We couldn’t agree more.
The idea is this: Leaders need to be early explorers of new frontiers, then help guide their clients there as well.
It’s not a new idea. That notion has been bouncing around the thought leadership room for a while now.
- Futurist Andrew Zolli says detecting “weak signals” of disruptive change and acting on them early is the key to future-focused leadership.
- “I need you,” futurist Daniel Burrus tells CPAs, “but I don’t need the old you. I need a new you who understands the transformation I’m going through as your customer. If you don’t, you’re out of touch.”
- Change management expert Rita McGrath talks about the importance of “deft resource allocation” — knowing when to shift resources from core initiatives to new, more innovative ones.

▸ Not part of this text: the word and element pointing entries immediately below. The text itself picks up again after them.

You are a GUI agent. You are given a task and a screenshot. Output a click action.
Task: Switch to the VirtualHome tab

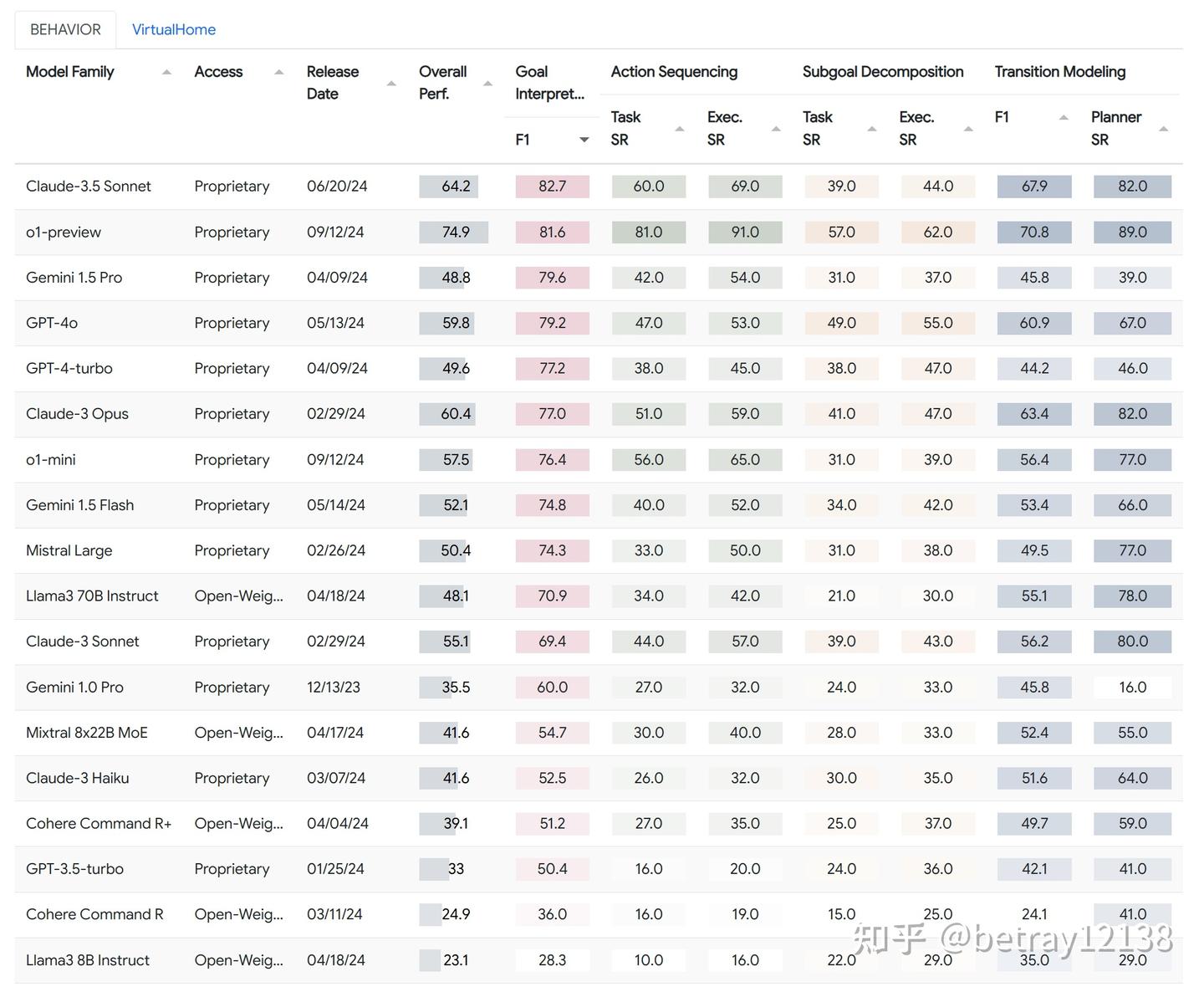174,28
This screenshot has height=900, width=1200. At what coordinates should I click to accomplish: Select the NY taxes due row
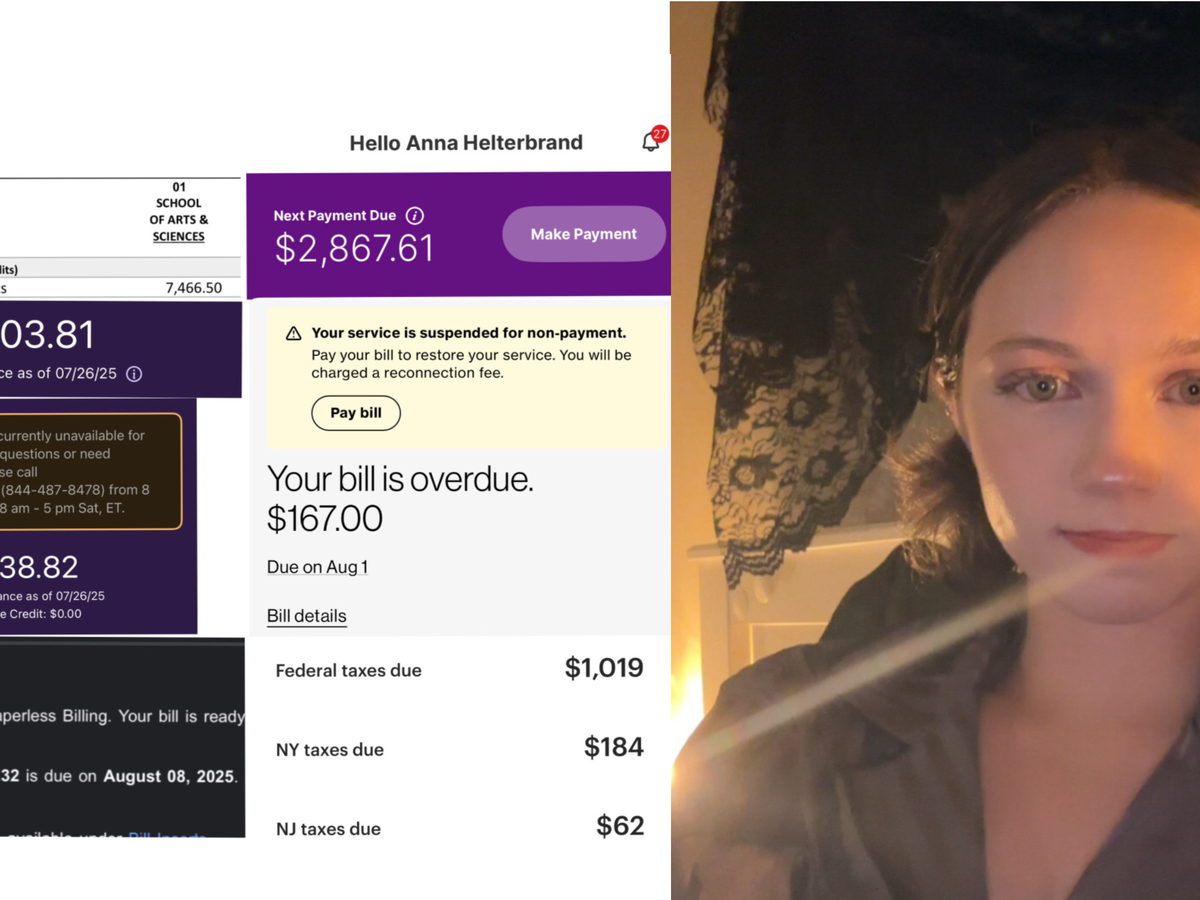[459, 749]
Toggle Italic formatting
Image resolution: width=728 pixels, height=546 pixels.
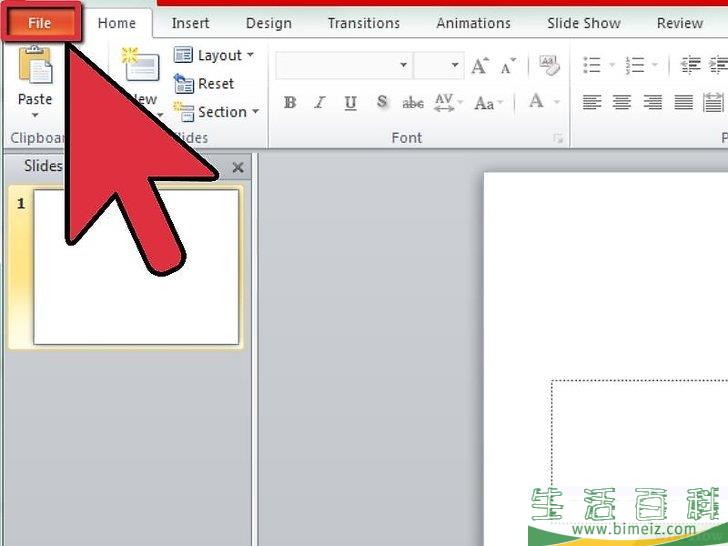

- In The Second Machine Age, authors Erik Brynjolfsson and Andrew McAfee tell us that keeping up is an exercise in futility. If you’re just keeping up, that means someone else is always ahead of you.
- “Embrace change,” renowned entrepreneur Richard Branson writes simply, “or become stagnant.”
A lot of great theories there. Thankfully, though, today we have more than theories — we have definitive proof that it pays to take a proactive, future-focused approach.
According to a survey by The Sleeter Group, 72 percent of small business owners have switched CPAs or accounting firms in part because they believe their CPAs are too reactive and do not provide enough proactive services and advice. In fact, according to the survey, that’s the top reason business owners give for leaving their CPAs.
“This reinforces how (small- and mid-size businesses) view the relationship with their accountant,” the report states. “They see the CPA as a resource with the knowledge and expertise to help make their business successful, but if the CPA isn’t ahead of any potential issues or recommending ways to streamline operations, then the SMB may move on to an accountant who will. It’s a good reason for CPAs to make sure they’re current on the latest technology solutions for businesses and inform their clients on the benefits.”
Daniel Burrus might call that being “anticipatory.”
“When you’re anticipatory,” Burrus writes, “you can not only see and accurately anticipate disruptive technologies, but you can use them to create new revenue streams, new products, new services, and new markets. That’s when you drive growth and change from the inside-out so that others have to react to you instead of you reacting to what others are doing. In this scenario, disruption is your friend.”
That’s another thing we talk a lot about here at the MACPA — the top skills needed for future growth.
Sounds like it’s time to add “anticipation” to that list.